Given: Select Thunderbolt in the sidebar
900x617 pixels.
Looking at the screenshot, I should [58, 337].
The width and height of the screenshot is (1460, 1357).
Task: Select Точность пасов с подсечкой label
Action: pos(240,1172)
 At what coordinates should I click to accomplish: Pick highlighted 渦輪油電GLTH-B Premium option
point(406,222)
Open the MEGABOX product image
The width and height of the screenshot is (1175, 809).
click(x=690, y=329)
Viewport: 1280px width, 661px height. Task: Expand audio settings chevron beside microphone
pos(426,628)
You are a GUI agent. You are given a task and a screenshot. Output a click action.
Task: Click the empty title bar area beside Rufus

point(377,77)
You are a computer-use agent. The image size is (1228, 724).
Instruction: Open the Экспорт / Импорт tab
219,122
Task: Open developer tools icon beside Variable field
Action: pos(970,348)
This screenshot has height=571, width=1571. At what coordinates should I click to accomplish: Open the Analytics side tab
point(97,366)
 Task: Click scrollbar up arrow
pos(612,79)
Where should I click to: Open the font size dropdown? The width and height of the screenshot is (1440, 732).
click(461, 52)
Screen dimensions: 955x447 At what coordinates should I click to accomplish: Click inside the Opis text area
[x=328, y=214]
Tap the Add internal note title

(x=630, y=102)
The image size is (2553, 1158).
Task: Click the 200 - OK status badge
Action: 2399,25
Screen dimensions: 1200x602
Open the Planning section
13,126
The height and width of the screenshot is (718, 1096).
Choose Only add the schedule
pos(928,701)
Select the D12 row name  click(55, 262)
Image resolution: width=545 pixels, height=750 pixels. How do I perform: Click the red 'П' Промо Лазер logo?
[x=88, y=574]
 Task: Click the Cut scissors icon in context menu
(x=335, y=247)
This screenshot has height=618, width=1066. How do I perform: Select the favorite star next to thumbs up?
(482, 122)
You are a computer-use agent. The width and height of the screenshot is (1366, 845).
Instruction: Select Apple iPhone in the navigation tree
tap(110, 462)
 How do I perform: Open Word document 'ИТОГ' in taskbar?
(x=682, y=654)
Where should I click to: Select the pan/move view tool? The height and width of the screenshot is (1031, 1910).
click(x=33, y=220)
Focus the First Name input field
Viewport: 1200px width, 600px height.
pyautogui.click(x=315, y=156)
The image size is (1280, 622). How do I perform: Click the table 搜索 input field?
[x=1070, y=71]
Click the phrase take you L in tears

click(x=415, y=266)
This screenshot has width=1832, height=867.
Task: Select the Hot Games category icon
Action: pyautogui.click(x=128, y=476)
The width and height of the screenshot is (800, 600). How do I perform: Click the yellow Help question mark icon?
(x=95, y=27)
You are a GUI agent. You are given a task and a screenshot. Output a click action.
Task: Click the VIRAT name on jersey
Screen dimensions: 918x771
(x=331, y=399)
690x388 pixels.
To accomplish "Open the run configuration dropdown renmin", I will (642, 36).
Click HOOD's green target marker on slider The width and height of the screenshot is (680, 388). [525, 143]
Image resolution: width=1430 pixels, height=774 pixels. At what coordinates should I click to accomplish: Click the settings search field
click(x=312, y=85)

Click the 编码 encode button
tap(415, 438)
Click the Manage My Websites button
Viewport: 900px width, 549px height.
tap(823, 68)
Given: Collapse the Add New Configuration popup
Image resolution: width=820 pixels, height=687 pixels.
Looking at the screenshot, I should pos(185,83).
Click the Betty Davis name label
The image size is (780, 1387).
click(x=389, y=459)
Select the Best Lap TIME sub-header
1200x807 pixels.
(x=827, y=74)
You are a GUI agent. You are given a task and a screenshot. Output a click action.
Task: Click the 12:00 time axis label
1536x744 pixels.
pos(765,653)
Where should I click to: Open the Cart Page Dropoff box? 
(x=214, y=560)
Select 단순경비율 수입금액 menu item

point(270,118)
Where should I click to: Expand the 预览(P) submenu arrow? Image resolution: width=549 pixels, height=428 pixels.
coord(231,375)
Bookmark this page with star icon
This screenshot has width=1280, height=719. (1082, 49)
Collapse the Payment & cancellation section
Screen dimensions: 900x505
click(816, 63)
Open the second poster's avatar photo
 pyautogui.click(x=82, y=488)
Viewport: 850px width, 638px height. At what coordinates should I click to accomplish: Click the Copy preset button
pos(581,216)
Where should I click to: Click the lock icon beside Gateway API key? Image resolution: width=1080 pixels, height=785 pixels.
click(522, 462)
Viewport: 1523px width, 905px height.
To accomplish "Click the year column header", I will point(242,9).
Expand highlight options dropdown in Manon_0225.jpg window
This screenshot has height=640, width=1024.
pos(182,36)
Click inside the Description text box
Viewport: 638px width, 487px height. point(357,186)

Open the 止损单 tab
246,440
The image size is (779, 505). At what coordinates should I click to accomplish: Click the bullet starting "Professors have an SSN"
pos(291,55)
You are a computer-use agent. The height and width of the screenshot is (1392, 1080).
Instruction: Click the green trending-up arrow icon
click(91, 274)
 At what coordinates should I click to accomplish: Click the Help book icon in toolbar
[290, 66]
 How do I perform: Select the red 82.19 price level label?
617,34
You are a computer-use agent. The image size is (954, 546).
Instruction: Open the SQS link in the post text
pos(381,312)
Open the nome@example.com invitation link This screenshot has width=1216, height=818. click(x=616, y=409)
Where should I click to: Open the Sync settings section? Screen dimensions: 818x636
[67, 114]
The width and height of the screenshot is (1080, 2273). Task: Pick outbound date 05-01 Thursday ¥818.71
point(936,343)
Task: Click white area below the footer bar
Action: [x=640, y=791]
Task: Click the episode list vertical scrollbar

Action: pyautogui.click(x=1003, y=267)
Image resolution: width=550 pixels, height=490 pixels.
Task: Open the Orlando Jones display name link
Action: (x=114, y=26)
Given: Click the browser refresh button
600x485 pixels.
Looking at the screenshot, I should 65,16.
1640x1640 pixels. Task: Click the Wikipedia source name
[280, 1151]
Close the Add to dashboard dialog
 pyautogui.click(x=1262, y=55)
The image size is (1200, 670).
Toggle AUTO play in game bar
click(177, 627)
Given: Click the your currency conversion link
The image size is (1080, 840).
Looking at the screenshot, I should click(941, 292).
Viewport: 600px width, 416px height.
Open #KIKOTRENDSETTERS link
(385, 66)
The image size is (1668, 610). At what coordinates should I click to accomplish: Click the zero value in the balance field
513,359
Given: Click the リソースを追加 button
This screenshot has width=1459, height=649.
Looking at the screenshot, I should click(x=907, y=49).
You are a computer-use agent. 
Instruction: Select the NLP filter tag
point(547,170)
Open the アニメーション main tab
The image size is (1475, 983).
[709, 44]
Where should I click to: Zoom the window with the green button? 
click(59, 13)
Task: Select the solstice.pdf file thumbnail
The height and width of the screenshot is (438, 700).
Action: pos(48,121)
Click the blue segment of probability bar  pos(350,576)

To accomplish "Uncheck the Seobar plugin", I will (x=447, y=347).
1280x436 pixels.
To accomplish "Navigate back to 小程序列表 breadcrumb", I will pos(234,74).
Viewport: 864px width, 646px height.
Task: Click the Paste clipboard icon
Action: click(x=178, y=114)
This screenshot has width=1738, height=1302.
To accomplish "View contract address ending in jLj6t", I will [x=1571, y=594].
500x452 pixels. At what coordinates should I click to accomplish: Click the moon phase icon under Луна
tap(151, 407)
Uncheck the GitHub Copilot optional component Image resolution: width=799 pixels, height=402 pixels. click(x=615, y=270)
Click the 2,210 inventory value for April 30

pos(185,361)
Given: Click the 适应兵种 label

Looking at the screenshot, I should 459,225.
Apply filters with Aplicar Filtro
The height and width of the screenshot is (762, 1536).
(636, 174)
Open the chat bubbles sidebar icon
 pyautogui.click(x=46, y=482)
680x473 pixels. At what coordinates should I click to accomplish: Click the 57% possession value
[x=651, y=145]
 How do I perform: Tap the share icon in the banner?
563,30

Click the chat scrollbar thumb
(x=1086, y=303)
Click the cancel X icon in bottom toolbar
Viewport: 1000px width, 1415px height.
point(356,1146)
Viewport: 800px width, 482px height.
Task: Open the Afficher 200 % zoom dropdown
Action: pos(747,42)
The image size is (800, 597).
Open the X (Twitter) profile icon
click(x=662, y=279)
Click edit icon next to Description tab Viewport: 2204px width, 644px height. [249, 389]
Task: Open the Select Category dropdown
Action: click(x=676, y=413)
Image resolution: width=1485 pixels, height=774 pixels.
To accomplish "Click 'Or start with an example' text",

• • • •

-- Task directions --
If a line in the material above contains "example", show that line.

-- Answer to this task --
Open the nome@example.com invitation link This screenshot has width=1216, height=818. click(x=616, y=409)
To accomplish "Click 'Or start with an example' text",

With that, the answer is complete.